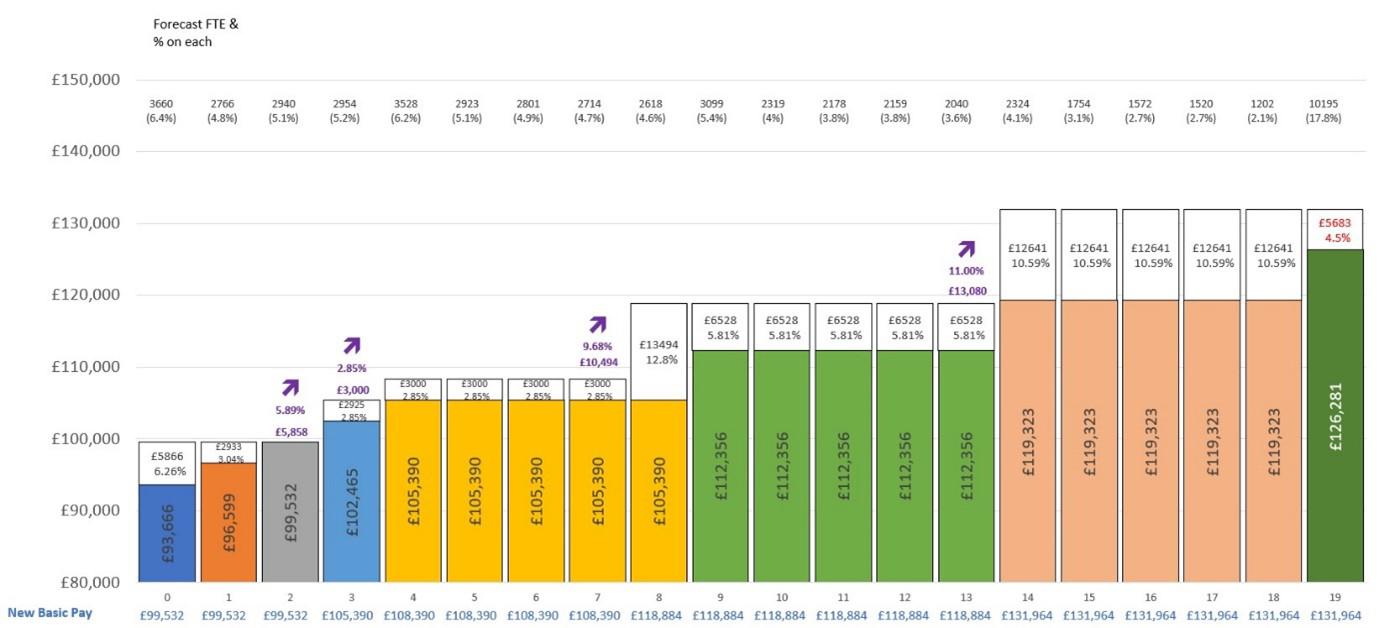Select the light blue £102,465 bar

click(352, 501)
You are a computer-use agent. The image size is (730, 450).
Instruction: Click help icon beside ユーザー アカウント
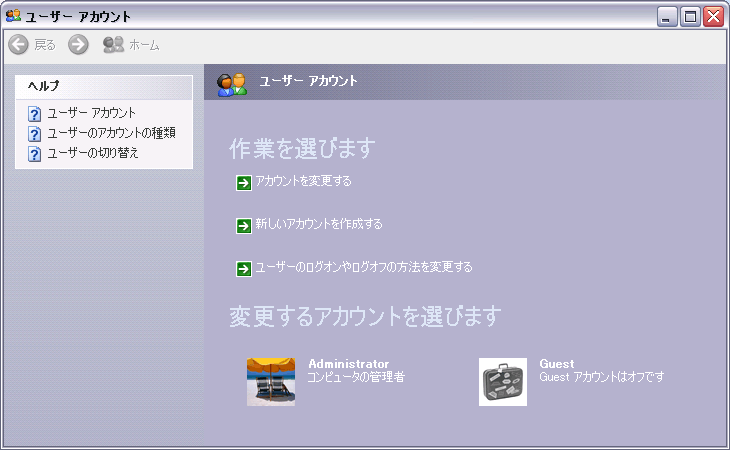35,114
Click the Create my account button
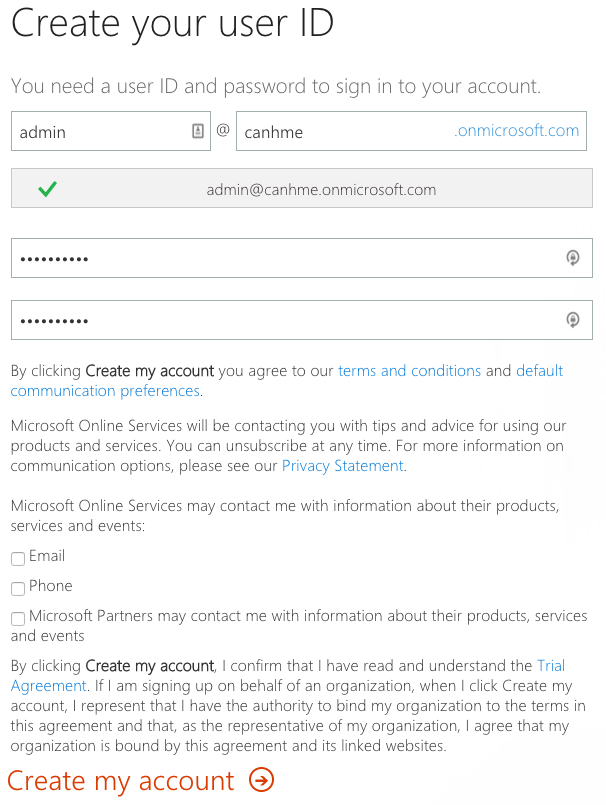 coord(140,781)
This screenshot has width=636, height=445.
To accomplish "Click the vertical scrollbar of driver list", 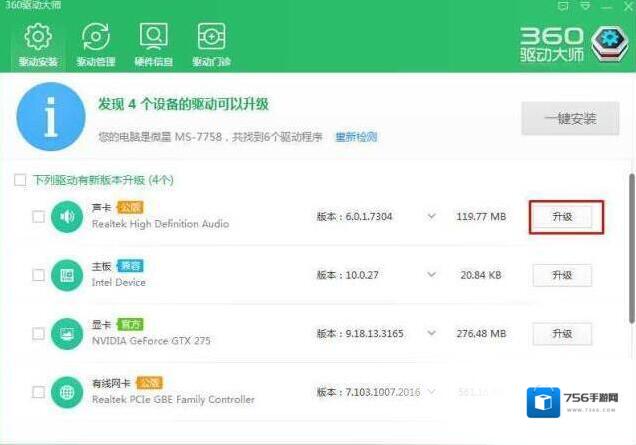I will pyautogui.click(x=630, y=250).
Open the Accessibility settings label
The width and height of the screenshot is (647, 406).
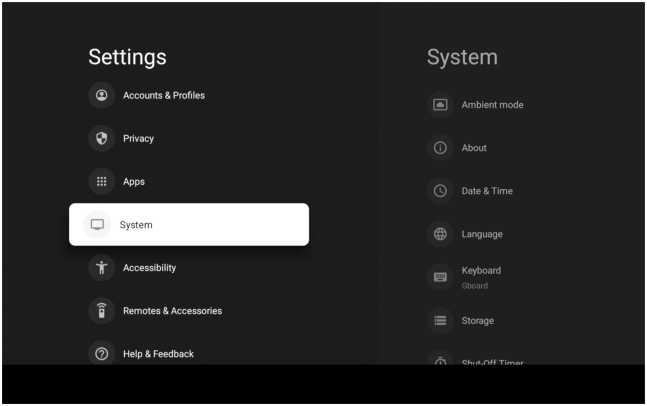click(x=149, y=268)
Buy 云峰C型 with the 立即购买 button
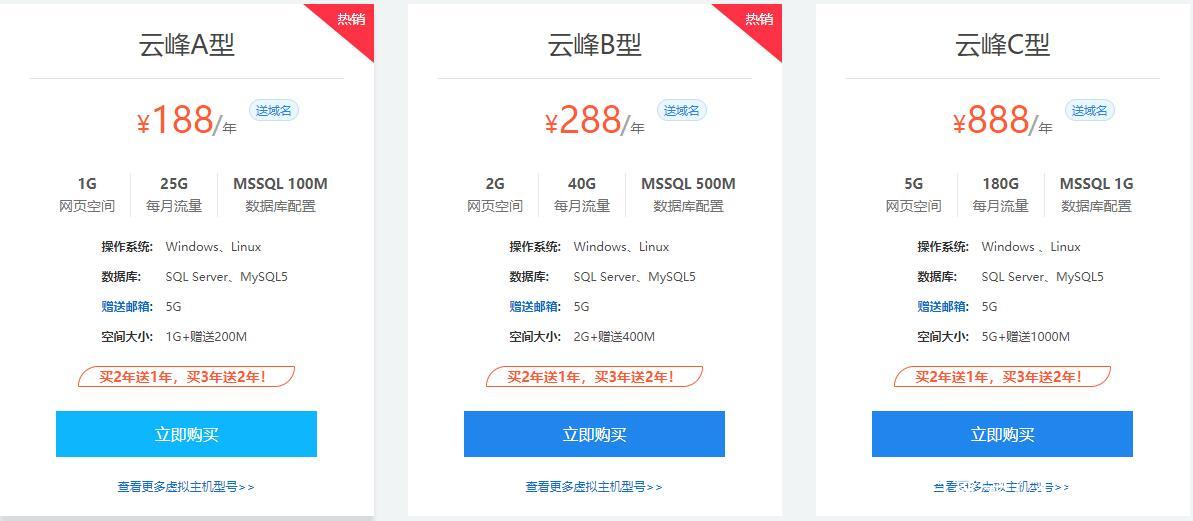Viewport: 1193px width, 521px height. click(x=1002, y=434)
#####
- [Brief]: Transcribe word for word only the lines from the one with "The width and" through the end of the listing; every picture is to be omitted.

- [Answer area]:
The width and height of the screenshot is (647, 406).
click(x=149, y=268)
Buy 云峰C型 with the 立即购买 button
Viewport: 1193px width, 521px height. click(x=1002, y=434)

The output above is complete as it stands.